[Begin Rows]

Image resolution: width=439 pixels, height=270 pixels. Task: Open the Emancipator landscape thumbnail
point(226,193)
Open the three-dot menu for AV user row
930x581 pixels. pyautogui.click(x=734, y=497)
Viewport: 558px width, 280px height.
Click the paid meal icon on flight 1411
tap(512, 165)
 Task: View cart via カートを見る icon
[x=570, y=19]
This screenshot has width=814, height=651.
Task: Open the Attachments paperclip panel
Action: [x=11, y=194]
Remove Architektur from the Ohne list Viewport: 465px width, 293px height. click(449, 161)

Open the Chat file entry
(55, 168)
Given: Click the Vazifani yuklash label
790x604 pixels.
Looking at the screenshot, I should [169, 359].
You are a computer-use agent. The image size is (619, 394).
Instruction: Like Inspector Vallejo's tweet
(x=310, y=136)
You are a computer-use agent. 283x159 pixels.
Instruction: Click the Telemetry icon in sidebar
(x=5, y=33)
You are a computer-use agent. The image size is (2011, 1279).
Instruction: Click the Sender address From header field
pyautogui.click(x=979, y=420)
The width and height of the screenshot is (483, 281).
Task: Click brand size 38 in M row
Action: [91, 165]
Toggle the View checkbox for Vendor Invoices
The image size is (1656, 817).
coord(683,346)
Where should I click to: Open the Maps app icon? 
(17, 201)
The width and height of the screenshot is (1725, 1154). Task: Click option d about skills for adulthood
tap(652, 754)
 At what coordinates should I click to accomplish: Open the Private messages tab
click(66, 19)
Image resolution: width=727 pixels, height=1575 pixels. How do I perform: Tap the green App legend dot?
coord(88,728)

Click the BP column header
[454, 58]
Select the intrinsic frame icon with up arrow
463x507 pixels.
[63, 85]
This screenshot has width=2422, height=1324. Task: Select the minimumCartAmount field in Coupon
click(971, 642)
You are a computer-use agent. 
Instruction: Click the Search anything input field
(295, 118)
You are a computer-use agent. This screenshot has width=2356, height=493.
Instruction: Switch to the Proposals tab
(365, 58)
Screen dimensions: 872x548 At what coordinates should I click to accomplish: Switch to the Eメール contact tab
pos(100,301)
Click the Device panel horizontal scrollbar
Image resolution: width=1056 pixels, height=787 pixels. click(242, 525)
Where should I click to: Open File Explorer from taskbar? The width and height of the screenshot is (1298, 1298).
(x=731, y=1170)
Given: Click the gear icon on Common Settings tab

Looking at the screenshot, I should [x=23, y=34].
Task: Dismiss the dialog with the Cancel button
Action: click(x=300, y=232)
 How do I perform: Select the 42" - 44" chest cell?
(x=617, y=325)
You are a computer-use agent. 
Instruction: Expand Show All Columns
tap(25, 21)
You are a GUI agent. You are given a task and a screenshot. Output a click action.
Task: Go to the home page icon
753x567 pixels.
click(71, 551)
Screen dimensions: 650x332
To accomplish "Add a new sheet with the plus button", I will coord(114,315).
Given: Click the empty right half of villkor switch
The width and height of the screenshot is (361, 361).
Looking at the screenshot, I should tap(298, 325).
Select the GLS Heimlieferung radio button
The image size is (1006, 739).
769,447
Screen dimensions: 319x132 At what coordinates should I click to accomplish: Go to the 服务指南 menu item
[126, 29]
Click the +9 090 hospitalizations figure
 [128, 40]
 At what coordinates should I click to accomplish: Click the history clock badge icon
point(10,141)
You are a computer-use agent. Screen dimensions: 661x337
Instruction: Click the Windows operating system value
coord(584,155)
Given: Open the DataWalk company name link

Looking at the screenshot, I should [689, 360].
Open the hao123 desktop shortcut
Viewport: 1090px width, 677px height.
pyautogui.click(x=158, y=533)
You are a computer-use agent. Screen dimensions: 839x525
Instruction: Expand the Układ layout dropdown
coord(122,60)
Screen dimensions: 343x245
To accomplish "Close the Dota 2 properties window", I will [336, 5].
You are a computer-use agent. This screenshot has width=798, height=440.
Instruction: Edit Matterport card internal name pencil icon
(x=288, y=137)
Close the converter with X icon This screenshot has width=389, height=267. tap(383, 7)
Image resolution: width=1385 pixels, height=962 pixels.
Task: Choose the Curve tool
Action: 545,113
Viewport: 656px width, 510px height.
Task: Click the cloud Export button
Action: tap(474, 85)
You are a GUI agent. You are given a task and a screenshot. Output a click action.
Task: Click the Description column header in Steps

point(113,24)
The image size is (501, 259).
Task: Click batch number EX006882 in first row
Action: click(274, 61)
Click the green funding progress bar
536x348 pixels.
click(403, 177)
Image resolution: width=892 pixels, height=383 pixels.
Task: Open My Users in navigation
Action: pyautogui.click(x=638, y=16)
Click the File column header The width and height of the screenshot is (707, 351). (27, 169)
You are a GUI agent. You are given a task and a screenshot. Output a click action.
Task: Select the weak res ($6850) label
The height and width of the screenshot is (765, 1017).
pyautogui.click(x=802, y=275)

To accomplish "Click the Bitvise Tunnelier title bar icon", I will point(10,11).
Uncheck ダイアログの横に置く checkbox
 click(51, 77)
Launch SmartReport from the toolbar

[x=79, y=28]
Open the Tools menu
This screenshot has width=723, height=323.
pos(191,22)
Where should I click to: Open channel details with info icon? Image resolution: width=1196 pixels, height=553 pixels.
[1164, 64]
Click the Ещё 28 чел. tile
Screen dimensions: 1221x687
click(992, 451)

[End Rows]

**Brief**
Give all the records again, swapping "Telemetry" for "Diagnostics" wherever it occurs and leaving everything else as it is.

**The solution**
Image resolution: width=439 pixels, height=270 pixels. Task: Open the Emancipator landscape thumbnail
point(226,193)
Open the three-dot menu for AV user row
930x581 pixels. pyautogui.click(x=734, y=497)
Viewport: 558px width, 280px height.
Click the paid meal icon on flight 1411
tap(512, 165)
 Task: View cart via カートを見る icon
[x=570, y=19]
This screenshot has width=814, height=651.
Task: Open the Attachments paperclip panel
Action: [x=11, y=194]
Remove Architektur from the Ohne list Viewport: 465px width, 293px height. click(449, 161)

Open the Chat file entry
(55, 168)
Given: Click the Vazifani yuklash label
790x604 pixels.
Looking at the screenshot, I should [169, 359].
You are a computer-use agent. The image size is (619, 394).
Instruction: Like Inspector Vallejo's tweet
(x=310, y=136)
You are a computer-use agent. 283x159 pixels.
Instruction: Click the Diagnostics icon in sidebar
(x=5, y=33)
You are a computer-use agent. The image size is (2011, 1279).
Instruction: Click the Sender address From header field
pyautogui.click(x=979, y=420)
The width and height of the screenshot is (483, 281).
Task: Click brand size 38 in M row
Action: [91, 165]
Toggle the View checkbox for Vendor Invoices
The image size is (1656, 817).
coord(683,346)
Where should I click to: Open the Maps app icon? 
(17, 201)
The width and height of the screenshot is (1725, 1154). Task: Click option d about skills for adulthood
tap(652, 754)
 At what coordinates should I click to accomplish: Open the Private messages tab
click(66, 19)
Image resolution: width=727 pixels, height=1575 pixels. How do I perform: Tap the green App legend dot?
coord(88,728)

Click the BP column header
[454, 58]
Select the intrinsic frame icon with up arrow
463x507 pixels.
[63, 85]
This screenshot has width=2422, height=1324. Task: Select the minimumCartAmount field in Coupon
click(971, 642)
You are a computer-use agent. 
Instruction: Click the Search anything input field
(295, 118)
You are a computer-use agent. This screenshot has width=2356, height=493.
Instruction: Switch to the Proposals tab
(365, 58)
Screen dimensions: 872x548 At what coordinates should I click to accomplish: Switch to the Eメール contact tab
pos(100,301)
Click the Device panel horizontal scrollbar
Image resolution: width=1056 pixels, height=787 pixels. click(242, 525)
Where should I click to: Open File Explorer from taskbar? The width and height of the screenshot is (1298, 1298).
(x=731, y=1170)
Given: Click the gear icon on Common Settings tab

Looking at the screenshot, I should [x=23, y=34].
Task: Dismiss the dialog with the Cancel button
Action: click(x=300, y=232)
 How do I perform: Select the 42" - 44" chest cell?
(x=617, y=325)
You are a computer-use agent. 
Instruction: Expand Show All Columns
tap(25, 21)
You are a GUI agent. You are given a task and a screenshot. Output a click action.
Task: Go to the home page icon
753x567 pixels.
click(71, 551)
Screen dimensions: 650x332
To accomplish "Add a new sheet with the plus button", I will coord(114,315).
Given: Click the empty right half of villkor switch
The width and height of the screenshot is (361, 361).
Looking at the screenshot, I should tap(298, 325).
Select the GLS Heimlieferung radio button
The image size is (1006, 739).
769,447
Screen dimensions: 319x132 At what coordinates should I click to accomplish: Go to the 服务指南 menu item
[126, 29]
Click the +9 090 hospitalizations figure
 [128, 40]
 At what coordinates should I click to accomplish: Click the history clock badge icon
point(10,141)
You are a computer-use agent. Screen dimensions: 661x337
Instruction: Click the Windows operating system value
coord(584,155)
Given: Open the DataWalk company name link

Looking at the screenshot, I should [689, 360].
Open the hao123 desktop shortcut
Viewport: 1090px width, 677px height.
pyautogui.click(x=158, y=533)
You are a computer-use agent. Screen dimensions: 839x525
Instruction: Expand the Układ layout dropdown
coord(122,60)
Screen dimensions: 343x245
To accomplish "Close the Dota 2 properties window", I will [336, 5].
You are a computer-use agent. This screenshot has width=798, height=440.
Instruction: Edit Matterport card internal name pencil icon
(x=288, y=137)
Close the converter with X icon This screenshot has width=389, height=267. tap(383, 7)
Image resolution: width=1385 pixels, height=962 pixels.
Task: Choose the Curve tool
Action: 545,113
Viewport: 656px width, 510px height.
Task: Click the cloud Export button
Action: tap(474, 85)
You are a GUI agent. You are given a task and a screenshot. Output a click action.
Task: Click the Description column header in Steps

point(113,24)
The image size is (501, 259).
Task: Click batch number EX006882 in first row
Action: click(274, 61)
Click the green funding progress bar
536x348 pixels.
click(403, 177)
Image resolution: width=892 pixels, height=383 pixels.
Task: Open My Users in navigation
Action: pyautogui.click(x=638, y=16)
Click the File column header The width and height of the screenshot is (707, 351). (27, 169)
You are a GUI agent. You are given a task and a screenshot. Output a click action.
Task: Select the weak res ($6850) label
The height and width of the screenshot is (765, 1017).
pyautogui.click(x=802, y=275)

To accomplish "Click the Bitvise Tunnelier title bar icon", I will point(10,11).
Uncheck ダイアログの横に置く checkbox
 click(51, 77)
Launch SmartReport from the toolbar

[x=79, y=28]
Open the Tools menu
This screenshot has width=723, height=323.
pos(191,22)
Where should I click to: Open channel details with info icon? Image resolution: width=1196 pixels, height=553 pixels.
[1164, 64]
Click the Ещё 28 чел. tile
Screen dimensions: 1221x687
click(992, 451)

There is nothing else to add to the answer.